#### TEXT SECTION:
The procedures are designed to make sure that all material
obligations entered into on behalf of the Company or its
subsidiaries receive proper review and that those agreements are
enforced and performed according to their terms and conditions.
The procedures are also designed to make sure that the Company
complies with applicable accounting requirements. The Company has
authorized the principal accountant to respond fully to the
inquiries of the new independent accountant, Hein & Associates
LLP, concerning the material weakness and related restatement of
the Company's consolidated financial statements for fiscal years
2002 and 2003 and the first three quarters of fiscal 2004.
(vi) The Company has requested that the principal accountant furnish a
letter stating whether or not the principal accountant agrees
with the above statements. A copy of this letter will be filed as
an exhibit to a current report on Form 8-K within two business
days of its receipt.
(b) Engagement of New Independent Accountants.

#### RAW DATA:
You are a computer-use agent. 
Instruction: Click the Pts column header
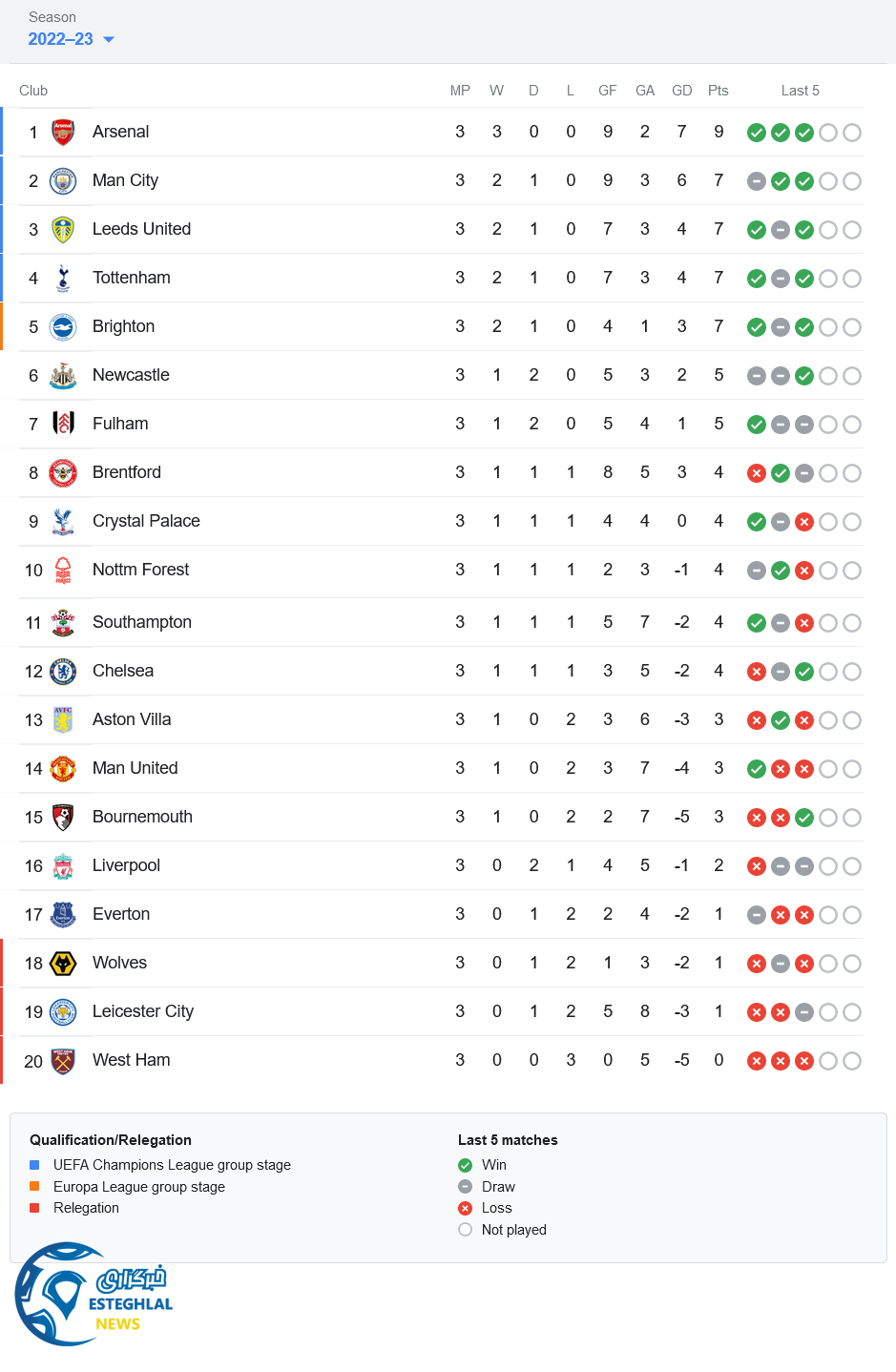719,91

--

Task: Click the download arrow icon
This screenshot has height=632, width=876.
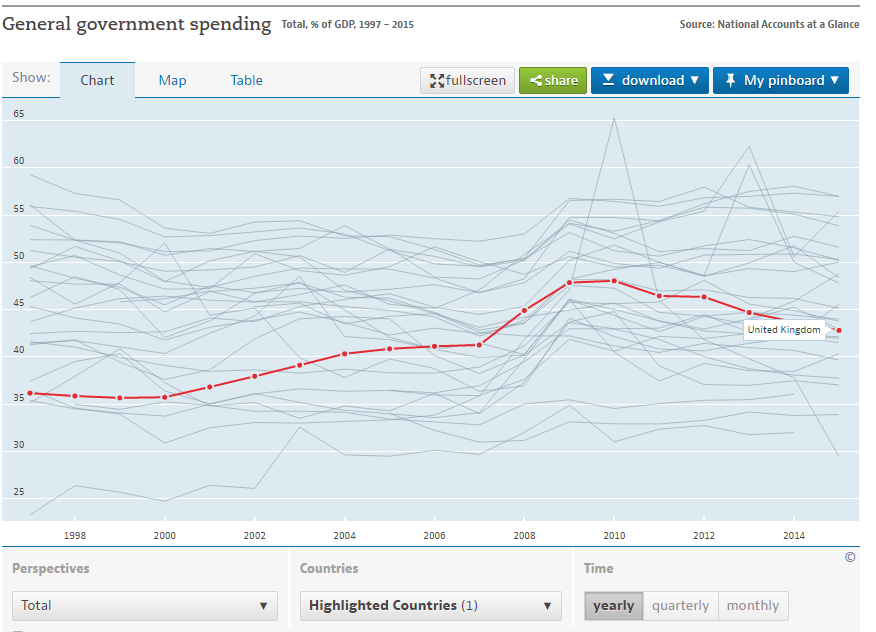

#### REQUIRED ACTIONS:
**1)** Extract the part of the filing excerpt that begins at the words "The procedures are also" and stops after "of its receipt.".
**2)** Which firm does the filing excerpt name as the new independent accountant?
The lines have no connection to the filing excerpt.

#### THE SOLUTIONS:
**1)**
The procedures are also designed to make sure that the Company
complies with applicable accounting requirements. The Company has
authorized the principal accountant to respond fully to the
inquiries of the new independent accountant, Hein & Associates
LLP, concerning the material weakness and related restatement of
the Company's consolidated financial statements for fiscal years
2002 and 2003 and the first three quarters of fiscal 2004.
(vi) The Company has requested that the principal accountant furnish a
letter stating whether or not the principal accountant agrees
with the above statements. A copy of this letter will be filed as
an exhibit to a current report on Form 8-K within two business
days of its receipt.

**2)** Hein & Associates LLP